Material for this task »

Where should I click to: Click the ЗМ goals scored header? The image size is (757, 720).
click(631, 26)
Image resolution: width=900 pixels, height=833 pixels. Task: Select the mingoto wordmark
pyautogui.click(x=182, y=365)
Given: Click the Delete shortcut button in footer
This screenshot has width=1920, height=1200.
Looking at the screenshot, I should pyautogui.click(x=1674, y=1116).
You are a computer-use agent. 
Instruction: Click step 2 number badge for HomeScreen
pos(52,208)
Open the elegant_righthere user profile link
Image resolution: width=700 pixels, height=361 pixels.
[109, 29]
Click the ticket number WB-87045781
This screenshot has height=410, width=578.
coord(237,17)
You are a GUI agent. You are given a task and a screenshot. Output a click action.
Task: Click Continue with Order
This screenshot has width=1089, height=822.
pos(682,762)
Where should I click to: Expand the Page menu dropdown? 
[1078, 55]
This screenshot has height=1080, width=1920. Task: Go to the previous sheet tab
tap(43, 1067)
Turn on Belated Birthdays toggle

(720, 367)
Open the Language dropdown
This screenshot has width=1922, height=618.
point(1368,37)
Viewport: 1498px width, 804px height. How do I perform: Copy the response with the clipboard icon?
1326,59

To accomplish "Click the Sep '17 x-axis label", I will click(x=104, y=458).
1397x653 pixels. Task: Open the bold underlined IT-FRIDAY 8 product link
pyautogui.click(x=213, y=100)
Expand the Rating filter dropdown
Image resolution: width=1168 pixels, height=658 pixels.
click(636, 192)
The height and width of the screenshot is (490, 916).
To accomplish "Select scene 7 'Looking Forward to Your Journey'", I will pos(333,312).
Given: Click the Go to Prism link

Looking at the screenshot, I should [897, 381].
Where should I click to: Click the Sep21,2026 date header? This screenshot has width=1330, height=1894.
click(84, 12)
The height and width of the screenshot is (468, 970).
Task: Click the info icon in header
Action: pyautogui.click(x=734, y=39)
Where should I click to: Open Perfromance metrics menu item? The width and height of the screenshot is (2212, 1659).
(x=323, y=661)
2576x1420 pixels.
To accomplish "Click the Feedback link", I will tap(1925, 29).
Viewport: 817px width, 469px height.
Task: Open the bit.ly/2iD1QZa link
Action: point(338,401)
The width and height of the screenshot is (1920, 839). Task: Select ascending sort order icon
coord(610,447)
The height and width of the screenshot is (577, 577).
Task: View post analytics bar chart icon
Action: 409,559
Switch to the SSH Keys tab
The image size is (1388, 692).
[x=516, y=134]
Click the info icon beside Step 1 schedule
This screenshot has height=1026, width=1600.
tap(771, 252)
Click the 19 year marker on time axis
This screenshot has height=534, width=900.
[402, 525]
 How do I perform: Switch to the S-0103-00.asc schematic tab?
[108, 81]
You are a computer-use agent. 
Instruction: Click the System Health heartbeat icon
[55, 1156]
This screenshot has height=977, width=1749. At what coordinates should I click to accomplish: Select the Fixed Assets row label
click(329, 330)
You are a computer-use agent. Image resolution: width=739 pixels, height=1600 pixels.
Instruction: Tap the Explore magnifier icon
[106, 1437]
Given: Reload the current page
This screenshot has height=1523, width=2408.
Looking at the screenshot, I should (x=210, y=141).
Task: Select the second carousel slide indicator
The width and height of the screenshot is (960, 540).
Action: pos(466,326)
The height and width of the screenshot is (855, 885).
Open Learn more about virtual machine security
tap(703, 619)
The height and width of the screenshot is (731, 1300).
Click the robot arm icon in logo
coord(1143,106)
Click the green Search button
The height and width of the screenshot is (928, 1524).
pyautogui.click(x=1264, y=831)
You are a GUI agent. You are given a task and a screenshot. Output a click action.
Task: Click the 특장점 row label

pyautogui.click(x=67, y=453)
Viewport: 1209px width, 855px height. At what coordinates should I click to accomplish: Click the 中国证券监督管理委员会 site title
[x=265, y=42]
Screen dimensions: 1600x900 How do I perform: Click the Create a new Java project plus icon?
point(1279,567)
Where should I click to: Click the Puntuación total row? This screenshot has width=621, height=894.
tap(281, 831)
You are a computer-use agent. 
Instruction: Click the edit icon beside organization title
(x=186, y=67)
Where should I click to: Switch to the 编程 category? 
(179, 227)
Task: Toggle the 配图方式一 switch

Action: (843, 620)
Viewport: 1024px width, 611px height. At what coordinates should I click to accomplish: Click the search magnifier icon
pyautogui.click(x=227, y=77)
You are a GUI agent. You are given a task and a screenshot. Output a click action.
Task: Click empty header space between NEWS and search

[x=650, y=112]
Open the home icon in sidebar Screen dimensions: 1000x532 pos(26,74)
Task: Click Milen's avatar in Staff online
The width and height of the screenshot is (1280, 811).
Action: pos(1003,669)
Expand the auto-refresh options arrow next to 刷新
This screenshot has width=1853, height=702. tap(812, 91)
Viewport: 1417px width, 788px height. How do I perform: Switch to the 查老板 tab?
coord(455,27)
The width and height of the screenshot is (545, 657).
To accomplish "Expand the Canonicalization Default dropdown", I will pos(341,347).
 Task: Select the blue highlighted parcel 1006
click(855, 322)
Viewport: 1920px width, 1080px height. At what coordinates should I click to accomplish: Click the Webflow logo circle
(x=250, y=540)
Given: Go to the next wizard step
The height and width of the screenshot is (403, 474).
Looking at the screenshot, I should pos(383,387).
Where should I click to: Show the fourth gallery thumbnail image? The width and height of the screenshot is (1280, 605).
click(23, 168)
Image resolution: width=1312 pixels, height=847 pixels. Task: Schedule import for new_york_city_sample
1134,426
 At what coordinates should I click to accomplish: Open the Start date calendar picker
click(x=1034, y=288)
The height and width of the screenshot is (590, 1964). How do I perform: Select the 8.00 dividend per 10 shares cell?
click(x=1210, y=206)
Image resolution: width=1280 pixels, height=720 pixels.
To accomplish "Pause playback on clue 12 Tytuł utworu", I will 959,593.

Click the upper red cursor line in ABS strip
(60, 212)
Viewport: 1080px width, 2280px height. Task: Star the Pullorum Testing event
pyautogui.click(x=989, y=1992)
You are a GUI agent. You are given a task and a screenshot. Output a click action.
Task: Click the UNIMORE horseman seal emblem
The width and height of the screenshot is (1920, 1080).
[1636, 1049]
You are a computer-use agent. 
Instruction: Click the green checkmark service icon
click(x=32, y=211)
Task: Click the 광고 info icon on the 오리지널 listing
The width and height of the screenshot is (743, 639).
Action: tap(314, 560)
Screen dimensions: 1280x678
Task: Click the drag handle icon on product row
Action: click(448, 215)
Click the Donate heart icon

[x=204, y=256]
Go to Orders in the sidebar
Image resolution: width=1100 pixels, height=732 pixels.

Task goal »
Switch "Where should I click to" to "Where do I click to" everywhere it occurs in the items above, and give all the items again with nothing else altered.

Full response »
Where do I click to: Click the ЗМ goals scored header? The image size is (757, 720).
click(631, 26)
Image resolution: width=900 pixels, height=833 pixels. Task: Select the mingoto wordmark
pyautogui.click(x=182, y=365)
Given: Click the Delete shortcut button in footer
This screenshot has width=1920, height=1200.
Looking at the screenshot, I should pyautogui.click(x=1674, y=1116).
You are a computer-use agent. 
Instruction: Click step 2 number badge for HomeScreen
pos(52,208)
Open the elegant_righthere user profile link
Image resolution: width=700 pixels, height=361 pixels.
[109, 29]
Click the ticket number WB-87045781
This screenshot has height=410, width=578.
coord(237,17)
You are a GUI agent. You are given a task and a screenshot. Output a click action.
Task: Click Continue with Order
This screenshot has width=1089, height=822.
pos(682,762)
Where do I click to: Expand the Page menu dropdown? 
[1078, 55]
This screenshot has height=1080, width=1920. Task: Go to the previous sheet tab
tap(43, 1067)
Turn on Belated Birthdays toggle

(720, 367)
Open the Language dropdown
This screenshot has width=1922, height=618.
point(1368,37)
Viewport: 1498px width, 804px height. How do I perform: Copy the response with the clipboard icon?
1326,59

To accomplish "Click the Sep '17 x-axis label", I will click(x=104, y=458).
1397x653 pixels. Task: Open the bold underlined IT-FRIDAY 8 product link
pyautogui.click(x=213, y=100)
Expand the Rating filter dropdown
Image resolution: width=1168 pixels, height=658 pixels.
click(636, 192)
The height and width of the screenshot is (490, 916).
To accomplish "Select scene 7 'Looking Forward to Your Journey'", I will pos(333,312).
Given: Click the Go to Prism link

Looking at the screenshot, I should [897, 381].
Where do I click to: Click the Sep21,2026 date header? This screenshot has width=1330, height=1894.
click(84, 12)
The height and width of the screenshot is (468, 970).
Task: Click the info icon in header
Action: pyautogui.click(x=734, y=39)
Where do I click to: Open Perfromance metrics menu item? The width and height of the screenshot is (2212, 1659).
(x=323, y=661)
2576x1420 pixels.
To accomplish "Click the Feedback link", I will tap(1925, 29).
Viewport: 817px width, 469px height.
Task: Open the bit.ly/2iD1QZa link
Action: point(338,401)
The width and height of the screenshot is (1920, 839). Task: Select ascending sort order icon
coord(610,447)
The height and width of the screenshot is (577, 577).
Task: View post analytics bar chart icon
Action: 409,559
Switch to the SSH Keys tab
The image size is (1388, 692).
[x=516, y=134]
Click the info icon beside Step 1 schedule
This screenshot has height=1026, width=1600.
tap(771, 252)
Click the 19 year marker on time axis
This screenshot has height=534, width=900.
[402, 525]
 How do I perform: Switch to the S-0103-00.asc schematic tab?
[108, 81]
You are a computer-use agent. 
Instruction: Click the System Health heartbeat icon
[55, 1156]
This screenshot has height=977, width=1749. At what coordinates should I click to accomplish: Select the Fixed Assets row label
click(329, 330)
You are a computer-use agent. Image resolution: width=739 pixels, height=1600 pixels.
Instruction: Tap the Explore magnifier icon
[106, 1437]
Given: Reload the current page
This screenshot has height=1523, width=2408.
Looking at the screenshot, I should (x=210, y=141).
Task: Select the second carousel slide indicator
The width and height of the screenshot is (960, 540).
Action: pos(466,326)
The height and width of the screenshot is (855, 885).
Open Learn more about virtual machine security
tap(703, 619)
The height and width of the screenshot is (731, 1300).
Click the robot arm icon in logo
coord(1143,106)
Click the green Search button
The height and width of the screenshot is (928, 1524).
pyautogui.click(x=1264, y=831)
You are a GUI agent. You are given a task and a screenshot. Output a click action.
Task: Click the 특장점 row label

pyautogui.click(x=67, y=453)
Viewport: 1209px width, 855px height. At what coordinates should I click to accomplish: Click the 中国证券监督管理委员会 site title
[x=265, y=42]
Screen dimensions: 1600x900 How do I perform: Click the Create a new Java project plus icon?
point(1279,567)
Where do I click to: Click the Puntuación total row? This screenshot has width=621, height=894.
tap(281, 831)
You are a computer-use agent. 
Instruction: Click the edit icon beside organization title
(x=186, y=67)
Where do I click to: Switch to the 编程 category? 
(179, 227)
Task: Toggle the 配图方式一 switch

Action: (843, 620)
Viewport: 1024px width, 611px height. At what coordinates should I click to accomplish: Click the search magnifier icon
pyautogui.click(x=227, y=77)
You are a GUI agent. You are given a task and a screenshot. Output a click action.
Task: Click empty header space between NEWS and search

[x=650, y=112]
Open the home icon in sidebar Screen dimensions: 1000x532 pos(26,74)
Task: Click Milen's avatar in Staff online
The width and height of the screenshot is (1280, 811).
Action: pos(1003,669)
Expand the auto-refresh options arrow next to 刷新
This screenshot has width=1853, height=702. tap(812, 91)
Viewport: 1417px width, 788px height. How do I perform: Switch to the 查老板 tab?
coord(455,27)
The width and height of the screenshot is (545, 657).
To accomplish "Expand the Canonicalization Default dropdown", I will pos(341,347).
 Task: Select the blue highlighted parcel 1006
click(855, 322)
Viewport: 1920px width, 1080px height. At what coordinates should I click to accomplish: Click the Webflow logo circle
(x=250, y=540)
Given: Go to the next wizard step
The height and width of the screenshot is (403, 474).
Looking at the screenshot, I should pos(383,387).
Where do I click to: Show the fourth gallery thumbnail image? The width and height of the screenshot is (1280, 605).
click(23, 168)
Image resolution: width=1312 pixels, height=847 pixels. Task: Schedule import for new_york_city_sample
1134,426
 At what coordinates should I click to accomplish: Open the Start date calendar picker
click(x=1034, y=288)
The height and width of the screenshot is (590, 1964). How do I perform: Select the 8.00 dividend per 10 shares cell?
click(x=1210, y=206)
Image resolution: width=1280 pixels, height=720 pixels.
To accomplish "Pause playback on clue 12 Tytuł utworu", I will 959,593.

Click the upper red cursor line in ABS strip
(60, 212)
Viewport: 1080px width, 2280px height. Task: Star the Pullorum Testing event
pyautogui.click(x=989, y=1992)
You are a GUI agent. You are given a task and a screenshot. Output a click action.
Task: Click the UNIMORE horseman seal emblem
The width and height of the screenshot is (1920, 1080).
[1636, 1049]
You are a computer-use agent. 
Instruction: Click the green checkmark service icon
click(x=32, y=211)
Task: Click the 광고 info icon on the 오리지널 listing
The width and height of the screenshot is (743, 639).
Action: tap(314, 560)
Screen dimensions: 1280x678
Task: Click the drag handle icon on product row
Action: click(448, 215)
Click the Donate heart icon

[x=204, y=256]
Go to Orders in the sidebar
Image resolution: width=1100 pixels, height=732 pixels.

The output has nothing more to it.